* [Data under study]:

▼

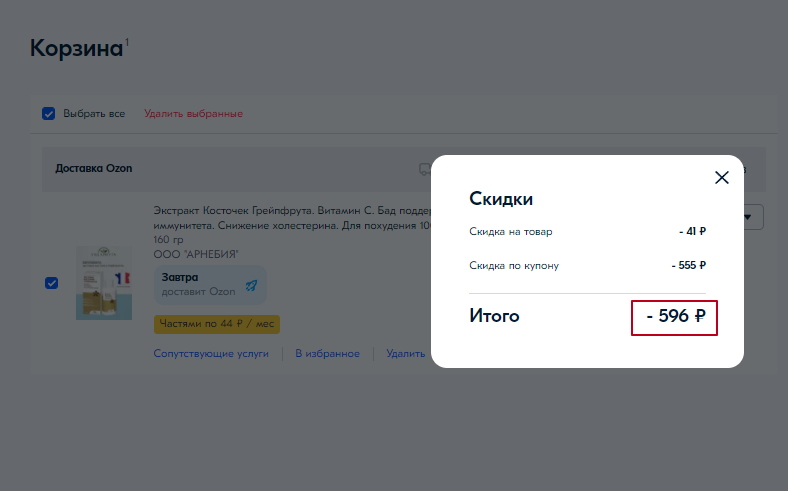The width and height of the screenshot is (788, 491).
Task: Toggle the Выбрать все checkbox
Action: (x=48, y=113)
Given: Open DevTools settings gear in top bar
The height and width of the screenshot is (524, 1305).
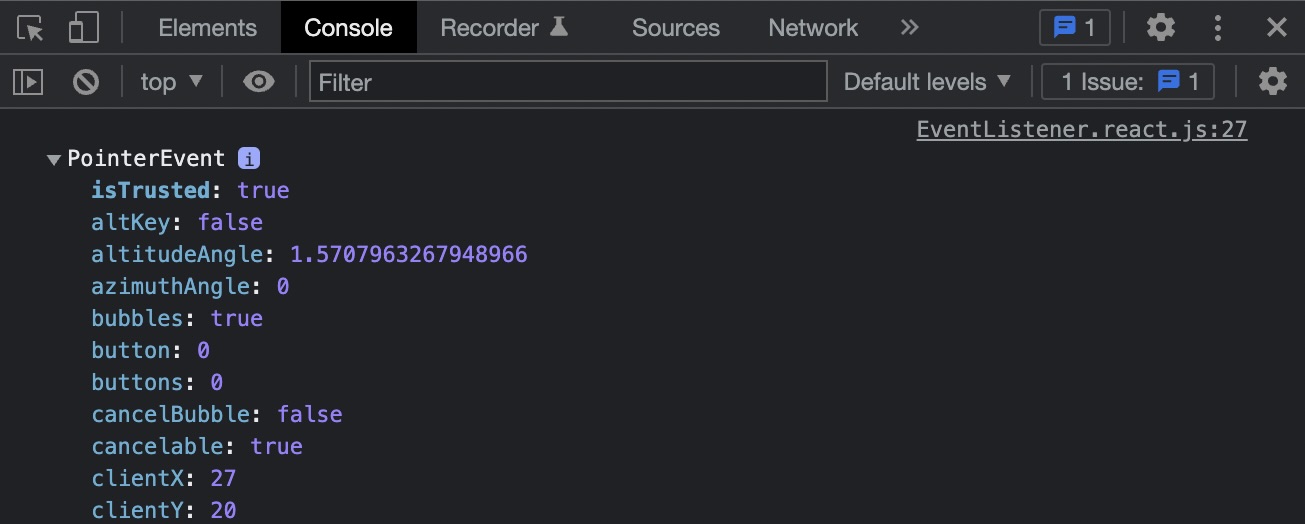Looking at the screenshot, I should click(x=1161, y=27).
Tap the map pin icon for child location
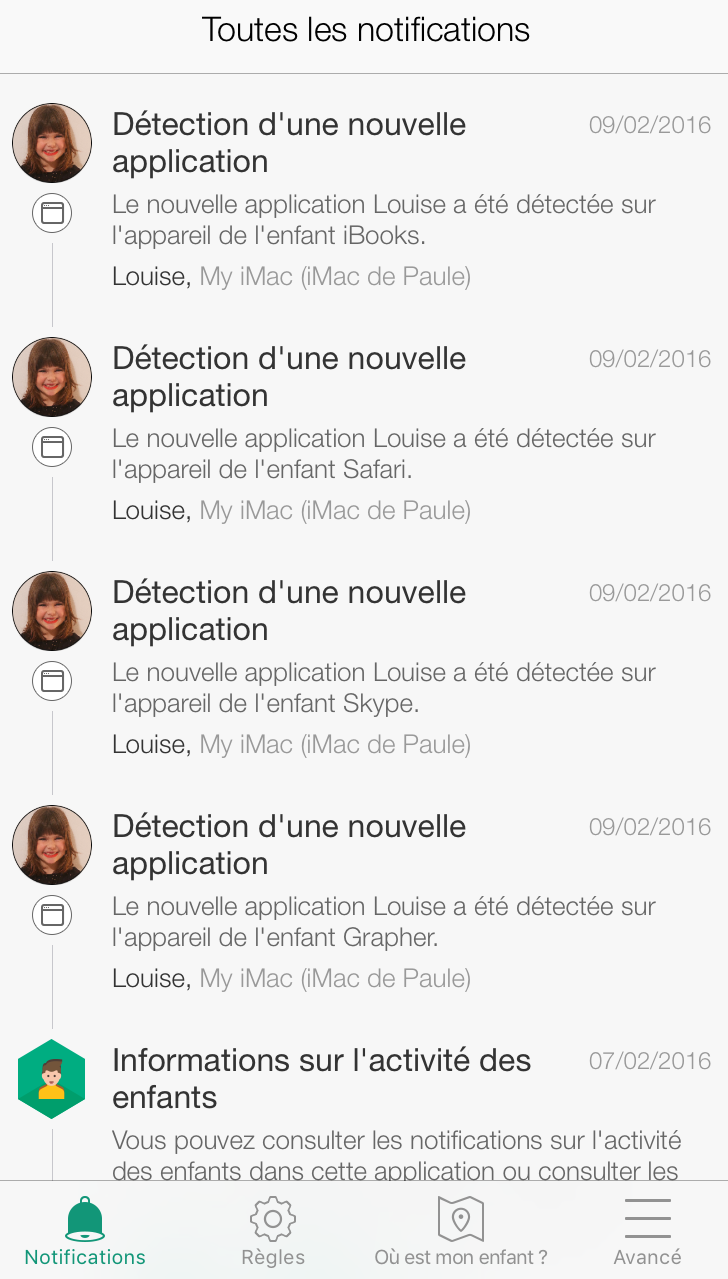 point(460,1218)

▲

From the line that contains "Given: Open DevTools settings gear in top bar" down to the last line of the material above, every line must be repeated exactly, with pictures removed and both end lines included.

Given: Open DevTools settings gear in top bar
The height and width of the screenshot is (524, 1305).
Looking at the screenshot, I should click(x=1161, y=27).
Tap the map pin icon for child location
 point(460,1218)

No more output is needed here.